Zupass' practical solution is to encourage people to store their keys on multiple devices (such as a laptop and a phone), since the chances of them losing access to all of them at the same time is slim. We can go a step further and use a secret share to store keys, distributed among multiple guardians.
This social recovery via MPC is not an adequate solution for wallets, as it means that not only current guardians but also previous guardians could collude to steal your assets, which is an unacceptably high risk. But the risk of a privacy breach is usually lower than the total asset loss risk, and people with high privacy use cases can always accept a higher risk of loss by not backing up the keys associated with these privacy demanding operations.

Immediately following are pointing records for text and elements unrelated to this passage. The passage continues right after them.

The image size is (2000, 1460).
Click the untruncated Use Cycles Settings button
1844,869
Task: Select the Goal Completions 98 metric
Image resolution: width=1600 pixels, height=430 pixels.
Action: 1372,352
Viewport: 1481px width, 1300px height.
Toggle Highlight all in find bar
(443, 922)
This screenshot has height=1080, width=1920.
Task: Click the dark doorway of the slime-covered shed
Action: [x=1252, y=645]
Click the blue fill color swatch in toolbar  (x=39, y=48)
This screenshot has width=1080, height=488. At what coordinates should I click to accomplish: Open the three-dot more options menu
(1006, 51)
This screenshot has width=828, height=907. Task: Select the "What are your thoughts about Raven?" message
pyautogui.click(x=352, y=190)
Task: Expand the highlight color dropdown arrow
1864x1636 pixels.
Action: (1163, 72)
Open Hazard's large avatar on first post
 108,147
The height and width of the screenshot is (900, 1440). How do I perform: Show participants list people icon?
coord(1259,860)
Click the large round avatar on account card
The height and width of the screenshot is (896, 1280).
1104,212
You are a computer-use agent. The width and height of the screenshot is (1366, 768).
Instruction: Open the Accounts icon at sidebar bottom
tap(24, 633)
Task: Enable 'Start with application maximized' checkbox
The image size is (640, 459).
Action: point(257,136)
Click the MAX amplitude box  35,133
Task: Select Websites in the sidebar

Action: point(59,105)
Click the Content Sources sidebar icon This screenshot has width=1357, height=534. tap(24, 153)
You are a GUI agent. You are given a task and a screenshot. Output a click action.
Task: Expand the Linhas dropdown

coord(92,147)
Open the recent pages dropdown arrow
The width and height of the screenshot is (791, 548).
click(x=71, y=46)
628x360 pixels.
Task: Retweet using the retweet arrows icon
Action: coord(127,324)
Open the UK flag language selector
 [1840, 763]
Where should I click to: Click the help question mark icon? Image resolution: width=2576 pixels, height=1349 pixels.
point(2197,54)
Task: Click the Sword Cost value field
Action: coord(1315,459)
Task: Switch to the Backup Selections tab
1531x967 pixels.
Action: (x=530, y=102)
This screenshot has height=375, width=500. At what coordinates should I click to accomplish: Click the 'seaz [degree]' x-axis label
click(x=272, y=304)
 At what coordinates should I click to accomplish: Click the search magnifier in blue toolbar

To avoid users being overwhelmed by Byzantine systems with multiple recovery paths, wallets that support social recovery may need to manage both asset recovery and encryption key recovery.
Back to identity
One of the things these changes have in common is that the concept of an "address," the cryptographic identifier you use to represent "you" on-chain, has to fundamentally change. "Instructions on how to interact with me" will no longer be just an ETH address; they must be some combination of multiple addresses on multiple L2s, stealth meta addresses, encryption keys, and other data in some form.
One way is to make ENS your identity: your ENS record can just contain all this information, and if you send someone bob.eth (or bob.ecc.eth, or...), they can look up And see everything about how it pays and interacts with you, including more complex cross-domain and privacy-preserving methods.
But this ENS-centric approach has two weaknesses:
One possible solution is to put more content into the keystore contract mentioned in the architecture earlier in this article. The keystore contract can contain all kinds of information about you and how you interact with it (for CCIP, some of this information may be off-chain), and users will use their keystore contract as their primary identifier. But the actual assets they receive will be stored in a variety of different places. Keystore contracts are name-agnostic, and they are counterfactual friendly: you can generate an address that can be proven to only be initialized by a keystore contract with some fixed initial parameters.
Another type of solution is similar to the Bitcoin payment protocol, completely abandoning the concept of user-oriented addresses. One idea is to rely more on direct communication channels between sender and recipient; for example, the sender could send a claim link (as an explicit URL or QR code) that the recipient could use to follow the their willingness to accept payment.
In all these designs, making things both discrete and easy for users to understand is the most important. We need to make sure users have easy access to the latest view of what their current assets are and what news is published for them. These perspectives should rely on open tools, not proprietary solutions. Keeping a more complex payment infrastructure from becoming an opaque "tower of abstraction" where developers have a hard time understanding what's going on and adapting it to the new environment will take hard work. Despite the challenges, achieving scalability, wallet security, and privacy for ordinary users is critical to the future of Ethereum. It's not just about technical feasibility, it's about actual accessibility for the average user. We need to rise to this challenge.